Shallow tillage effects on soil properties for temperate-region hard-setting soils

•We examined 11 sandy loam soils for shallow tillage (ST) effects on soil properties.•ST affected soil organic carbon (SOC) concentration but not the quantity for equivalent soil masses.•Soil below ST depth had critical conditions for root growth.•Soil bulk density correlated to SOC rather than soil texture.•Penetration resistance for B-horizon soil could be predicted from texture characteristics.

Shallow tillage (ST; typically <10 cm) has a considerable impact on soil physical properties and hence modifies significantly the conditions for root growth and soil biotic activity as compared to mouldboard ploughing (MP; typically ∼25 cm). At field capacity in the spring, we measured cone penetration resistance (PR) of the top 40 cm soil and sampled intact soil cores (at 0–4 and 14–18 cm depths) in 11 field experiments (4–23% clay) after continued ST and MP management for mostly 4–8 years (two experiments >30 years).
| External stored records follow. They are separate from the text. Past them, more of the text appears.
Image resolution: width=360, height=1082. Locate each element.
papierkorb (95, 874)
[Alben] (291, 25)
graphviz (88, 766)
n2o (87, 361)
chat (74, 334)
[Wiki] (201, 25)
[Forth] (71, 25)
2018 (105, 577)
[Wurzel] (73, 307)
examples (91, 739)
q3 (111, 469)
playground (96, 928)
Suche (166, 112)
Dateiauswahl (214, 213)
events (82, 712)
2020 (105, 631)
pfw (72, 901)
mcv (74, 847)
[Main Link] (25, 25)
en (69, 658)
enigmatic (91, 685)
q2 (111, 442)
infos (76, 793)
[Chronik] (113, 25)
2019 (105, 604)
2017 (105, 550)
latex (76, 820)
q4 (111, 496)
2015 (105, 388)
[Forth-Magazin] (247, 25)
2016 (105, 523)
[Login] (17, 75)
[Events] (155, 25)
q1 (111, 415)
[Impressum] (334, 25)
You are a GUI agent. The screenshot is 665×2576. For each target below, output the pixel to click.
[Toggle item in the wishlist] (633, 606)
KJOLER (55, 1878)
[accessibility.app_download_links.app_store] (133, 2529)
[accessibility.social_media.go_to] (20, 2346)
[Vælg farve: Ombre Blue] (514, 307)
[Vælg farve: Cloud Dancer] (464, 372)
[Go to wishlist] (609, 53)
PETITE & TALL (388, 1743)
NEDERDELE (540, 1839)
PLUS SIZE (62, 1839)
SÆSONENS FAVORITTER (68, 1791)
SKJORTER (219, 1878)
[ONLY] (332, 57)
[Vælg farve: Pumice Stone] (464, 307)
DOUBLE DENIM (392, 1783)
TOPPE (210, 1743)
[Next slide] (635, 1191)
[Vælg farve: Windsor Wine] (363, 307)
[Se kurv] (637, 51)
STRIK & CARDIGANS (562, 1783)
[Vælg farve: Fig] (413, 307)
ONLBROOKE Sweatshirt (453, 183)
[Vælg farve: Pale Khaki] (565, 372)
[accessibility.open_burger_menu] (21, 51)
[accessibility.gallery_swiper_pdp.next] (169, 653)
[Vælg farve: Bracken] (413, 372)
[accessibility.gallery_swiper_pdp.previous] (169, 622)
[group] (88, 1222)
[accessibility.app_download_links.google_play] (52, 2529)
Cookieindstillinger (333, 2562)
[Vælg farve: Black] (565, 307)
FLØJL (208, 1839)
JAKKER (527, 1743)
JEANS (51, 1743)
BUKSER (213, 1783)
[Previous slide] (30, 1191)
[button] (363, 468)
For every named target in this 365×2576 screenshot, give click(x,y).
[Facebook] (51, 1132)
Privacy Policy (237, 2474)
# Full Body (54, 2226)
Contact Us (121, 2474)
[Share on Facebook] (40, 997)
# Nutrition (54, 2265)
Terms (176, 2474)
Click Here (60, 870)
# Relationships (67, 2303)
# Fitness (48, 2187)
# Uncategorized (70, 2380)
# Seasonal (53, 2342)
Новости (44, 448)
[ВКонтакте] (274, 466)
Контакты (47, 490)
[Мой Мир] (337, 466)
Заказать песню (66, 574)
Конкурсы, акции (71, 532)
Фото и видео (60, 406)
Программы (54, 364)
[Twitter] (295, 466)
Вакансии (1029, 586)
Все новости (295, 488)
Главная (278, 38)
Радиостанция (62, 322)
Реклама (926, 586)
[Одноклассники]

Bulk soil was sampled from 0 to ∼20 cm of the MP soil and from the two layers above (‘ST-upper’) and below (‘ST-lower’) ST primary tillage depth. Soil organic carbon (SOC), water content, bulk density, air-filled pore space (ɛa) and air permeability (ka) at the field-sampled water content were determined. ST increased SOC concentration in the ST-upper soil when compared to MP, whereas no difference between ST and MP was found for the ST-lower soil. When based on equivalent soil masses, the quantity of SOC did not differ between ST and MP. Bulk density and PR of the ST-lower soil were higher than at the same depth of MP soil. PR was generally close to or exceeded the often quoted 1.5 MPa critical limit for root growth. Across the 11 field experiments, the untilled ST soil at 14–18 cm generally had lower ɛa and ka than the mechanically loosened soil at the same depth for MP. Also the specific air permeability (pore organization = ka/ɛa) was lower for ST than for MP. SOC turned out to be a dominating driver of bulk density across the soils studied. Our results indicate that relatively sandy soils low in SOC display hard-setting behaviour and are little suitable for ST. Our study also identified a pedotransfer function enabling prediction of PR for the upper B-horizon soil at a water content of field capacity for soils with the same geological origin as in this study.